Rattled by the prospect of a Tory rebellion, Downing Street blinked first and vowed to support the amendment just two weeks ahead of Britain’s EU referendum vote. More than 24 pro-Brexit Tory MPs vowed to back the amendment, as did the Green Party MP and the SNP.
A spokesman for Number 10 insisted the NHS had never been jeopardized by the EU-US trade deal.
“As we’ve said all along there is no threat to the NHS from TTIP. So if the amendment is selected we will accept it,” he said.
However, anti-TTIP campaigners reject this argument, insisting the draft trade agreement will pave the way for further privatization of Britain’s public health service.
There is no guarantee at present that Downing Street’s U-turn on the amendment will mean the government is compelled to take legal action to ensure the NHS is definitively exempt from TTIP.

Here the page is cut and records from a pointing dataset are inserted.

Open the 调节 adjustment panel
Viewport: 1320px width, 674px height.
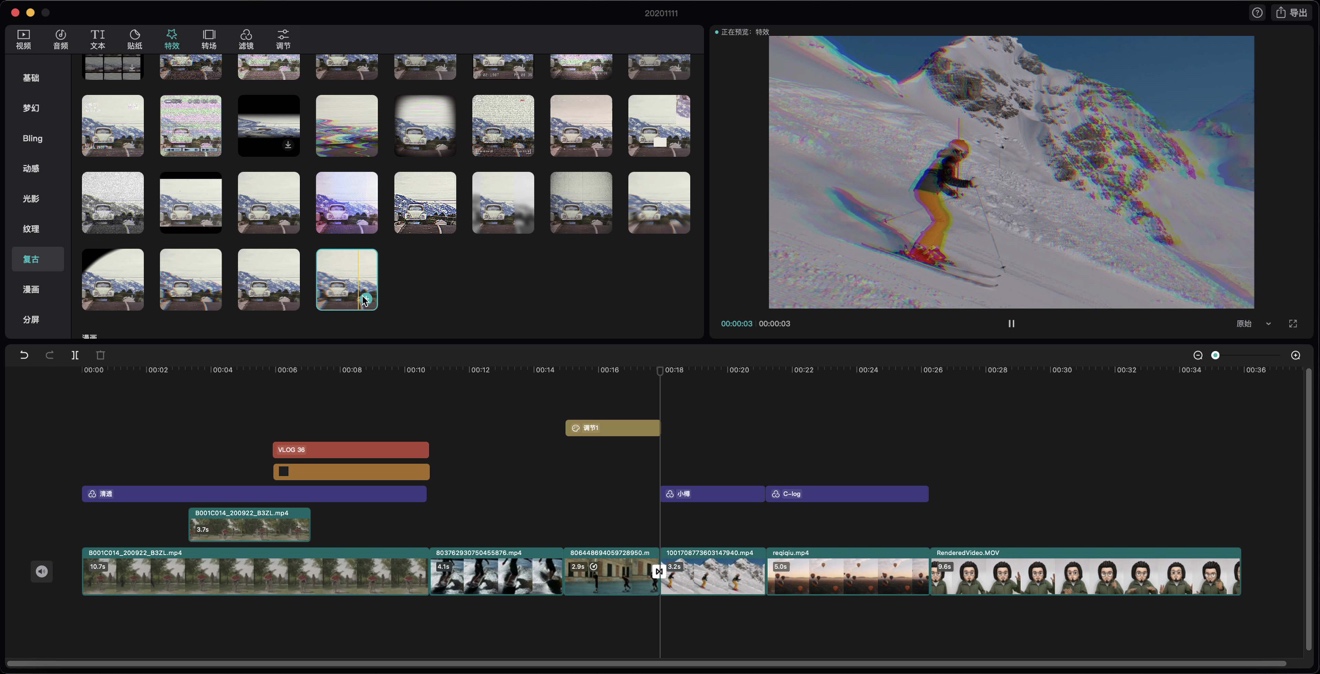283,39
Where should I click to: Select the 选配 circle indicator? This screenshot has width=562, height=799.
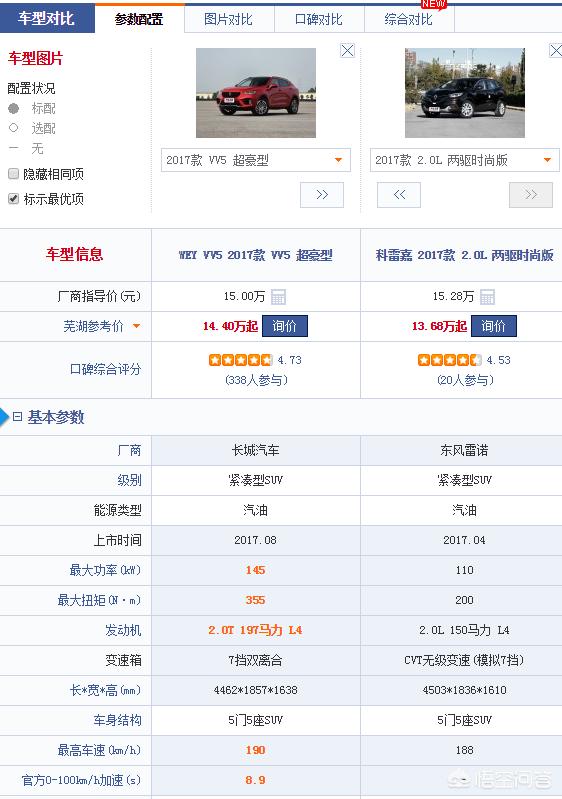click(14, 128)
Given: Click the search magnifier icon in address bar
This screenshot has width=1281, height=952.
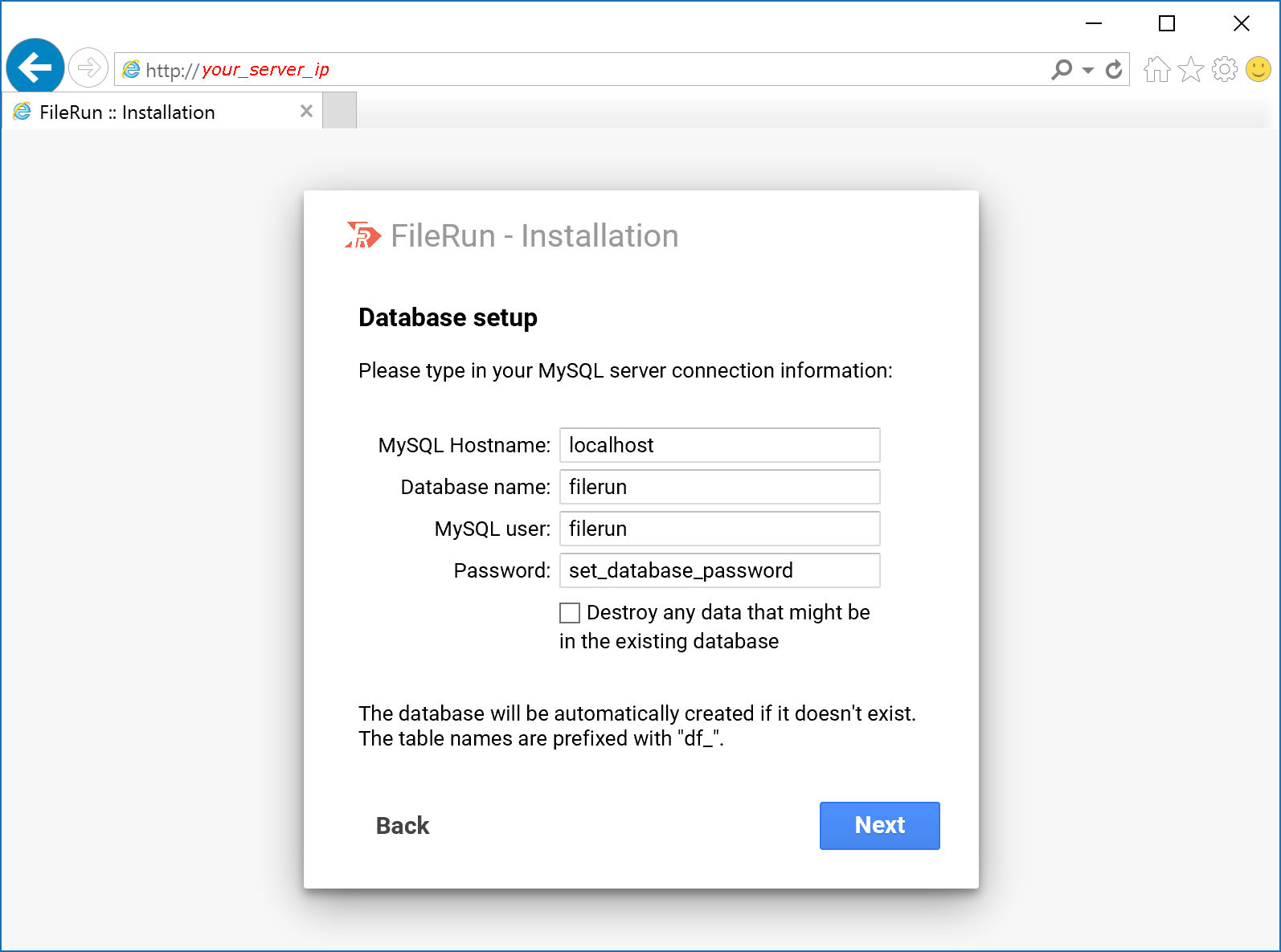Looking at the screenshot, I should click(1062, 70).
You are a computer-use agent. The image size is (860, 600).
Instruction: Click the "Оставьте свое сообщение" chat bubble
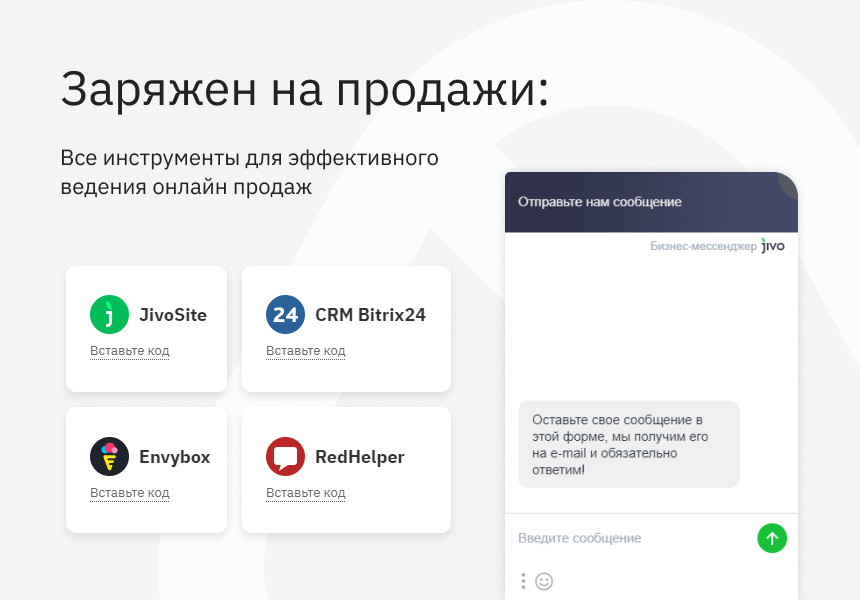(x=628, y=444)
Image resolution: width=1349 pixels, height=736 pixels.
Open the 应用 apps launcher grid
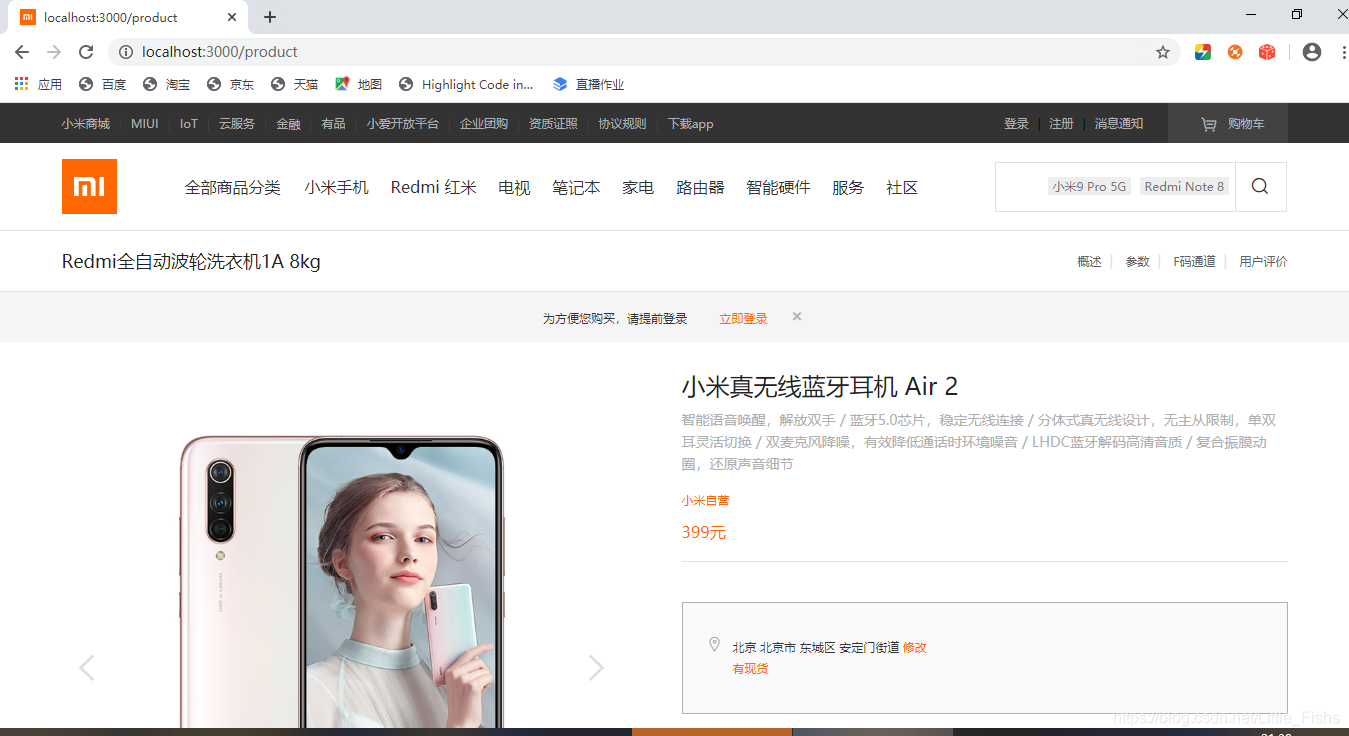(20, 84)
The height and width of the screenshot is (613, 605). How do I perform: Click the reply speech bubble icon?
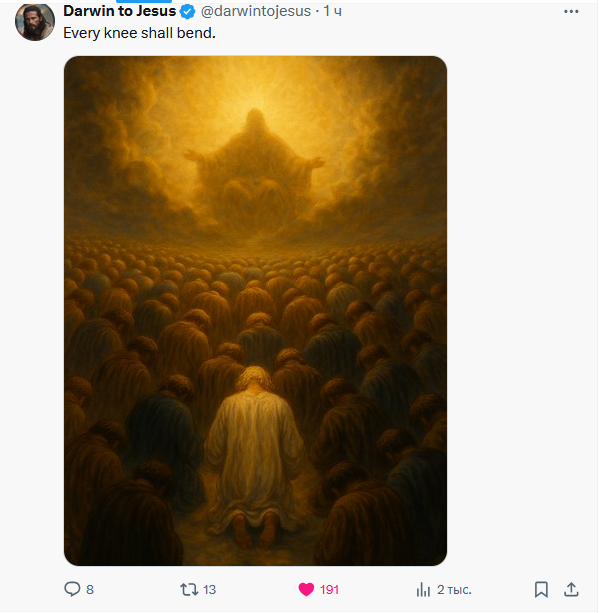pyautogui.click(x=72, y=589)
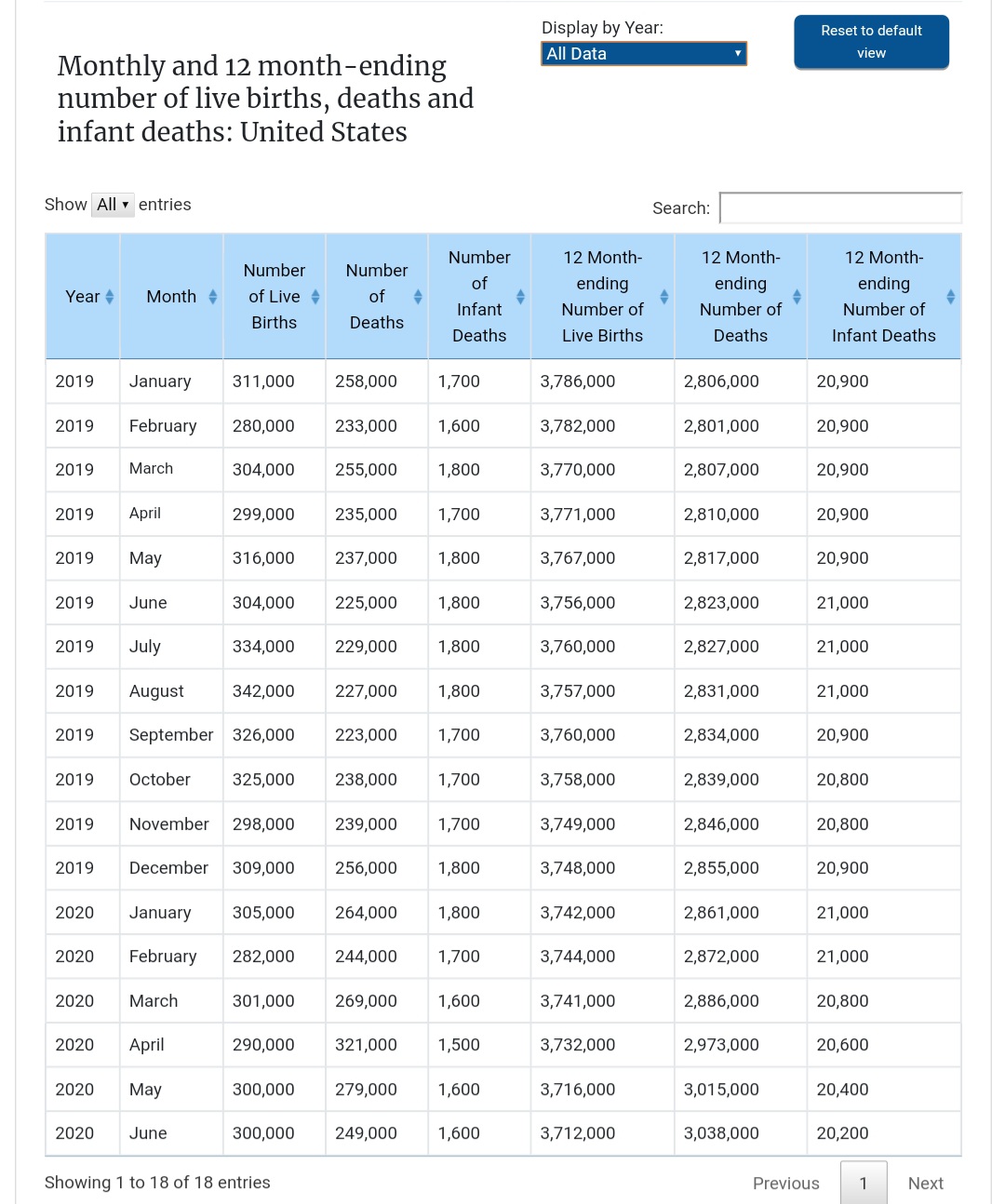Sort by 12 Month-ending Infant Deaths arrows
Viewport: 1005px width, 1204px height.
[x=950, y=297]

If the government had rejected the amendment and it was a success, it would have marked the first defeat on the Queen’s Speech for any British government in nearly a century.
Global Justice Now (GJN), which has campaigned vehemently against TTIP, branded Prime Minister David Cameron’s capitulation a quick but “embarrassing U-turn.”
“MPs have repeatedly tried to assure the general public that the NHS is entirely safe from TTIP, but experience from similar trade deals in other countries shows that public health services have been attacked,” GJN director Nick Dearden said.
“If the government is now admitting that the NHS does need protecting from TTIP after two years of strenuously denying it, it shows how little weight is carried by their other attempts to reassure the public over TTIP.”
Dearden suggested the amendment was bound up in a tightly-woven Brexit agenda for Euroskeptic politicians. However, he noted MPs from across Britain’s political spectrum are rejecting the government’s attempt to fast track the deal, which will likely erode labor rights, public services, environmental standards and consumer protections in Britain.
“Across Europe, senior political figures and national parliaments have started to take very visible steps backwards from TTIP in response to the controversy and unpopularity of the deal,” he said.
“Cameron is in a trickier position as he has vocally positioned himself as both an originator and a champion of the deal.”
Observers note that Tory Euroskeptics’ willingness to join forces with Labour, the SNP and the Greens on the issue will likely deepen existing divisions in the Conservative Party. The move will also anger Downing Street, which planned to use the Queen’s Speech to lay out plans detailing a fresh policy path for the aftermath of the EU referendum.